The physician, who filed for bankruptcy in March, had asked a federal judge for permission at the end of June to sell about 85 pallets of bricks and a 1930 Diamond T vintage fire truck for an undisclosed sum.
Attorneys for Abraham as well as the trustee in the federal bankruptcy case, Harold J. Barkley Jr., objected to the sale since Smith didn’t disclose the bricks or the truck in his initial bankruptcy filings — and failed to provide information about the items’ value or condition.
Smith “should provide strict proof of all his assets including any other assets not currently listed,” Barkley wrote in response to Smith’s request.
Abraham and Barkley have also objected to numerous other possible issues with Smith’s bankruptcy filings, in which Smith claimed assets of $10 million — mostly in retirement accounts — and total liabilities of about $270,000, including $197,000 in secured claims.

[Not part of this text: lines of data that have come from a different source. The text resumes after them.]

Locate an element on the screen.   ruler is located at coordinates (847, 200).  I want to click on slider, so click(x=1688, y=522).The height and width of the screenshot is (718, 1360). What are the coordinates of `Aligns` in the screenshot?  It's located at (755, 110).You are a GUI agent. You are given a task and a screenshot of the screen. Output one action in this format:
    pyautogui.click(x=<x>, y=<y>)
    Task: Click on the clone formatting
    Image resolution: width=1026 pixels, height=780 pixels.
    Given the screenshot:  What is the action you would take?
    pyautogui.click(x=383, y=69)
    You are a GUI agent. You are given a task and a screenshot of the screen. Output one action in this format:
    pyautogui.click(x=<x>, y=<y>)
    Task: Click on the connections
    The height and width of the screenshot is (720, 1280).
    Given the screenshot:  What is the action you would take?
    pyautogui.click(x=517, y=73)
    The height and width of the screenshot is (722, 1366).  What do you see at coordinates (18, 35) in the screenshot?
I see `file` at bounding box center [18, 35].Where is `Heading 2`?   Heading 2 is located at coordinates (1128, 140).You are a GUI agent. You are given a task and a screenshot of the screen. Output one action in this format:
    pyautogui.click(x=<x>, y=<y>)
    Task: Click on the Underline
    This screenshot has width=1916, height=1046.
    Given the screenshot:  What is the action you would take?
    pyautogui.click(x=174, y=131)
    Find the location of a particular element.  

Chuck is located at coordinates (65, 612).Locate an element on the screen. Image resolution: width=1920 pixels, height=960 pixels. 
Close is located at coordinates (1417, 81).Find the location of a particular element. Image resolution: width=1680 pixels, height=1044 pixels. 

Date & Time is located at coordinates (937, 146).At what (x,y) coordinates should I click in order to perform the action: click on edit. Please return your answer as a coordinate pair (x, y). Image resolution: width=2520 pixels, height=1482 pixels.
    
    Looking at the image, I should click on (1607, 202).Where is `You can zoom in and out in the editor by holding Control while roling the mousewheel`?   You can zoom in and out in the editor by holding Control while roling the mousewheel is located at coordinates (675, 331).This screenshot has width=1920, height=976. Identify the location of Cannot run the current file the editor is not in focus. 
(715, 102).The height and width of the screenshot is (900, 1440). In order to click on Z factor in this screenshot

According to lawyers for Abraham, the Greenwood attorney is Smith’s only creditor besides Mary Smith, the doctor’s wife. Abraham’s legal team has argued that the civil case against Smith — in which Abraham is seeking unspecified compensatory and punitive damages as well as court expenses — should go to trial in state court before the bankruptcy proceedings are considered.
Smith’s attorneys, however, have pushed to have the civil case heard in federal court, arguing that the bankruptcy and civil lawsuit are intertwined.
The wrangling in bankruptcy court is the latest in more than three years of court battles for Smith, who was arrested hours after an April 29, 2012, shooting involving two alleged hitmen and agents from the state Attorney General’s Office at Abraham’s Market Street law office.
One alleged hitman, 25-year-old Keaira Byrd, was killed in the shooting, and a second, Derrick Lacy, was critically wounded.
Also, an unnamed agent with the Attorney General’s Office was nicked by a ricocheting bullet.
Smith, who had faced two counts of conspiracy to commit murder and one count of capital murder for his alleged role in the shooting, was repeatedly denied bail and has been held at either the Leflore County Jail or Whitfield since.
Two alleged co-conspirators — Lacy, 28, and Cordarious Robinson, 25 — are still awaiting trial. Robinson is accused of helping Smith contract for the assassination attempt.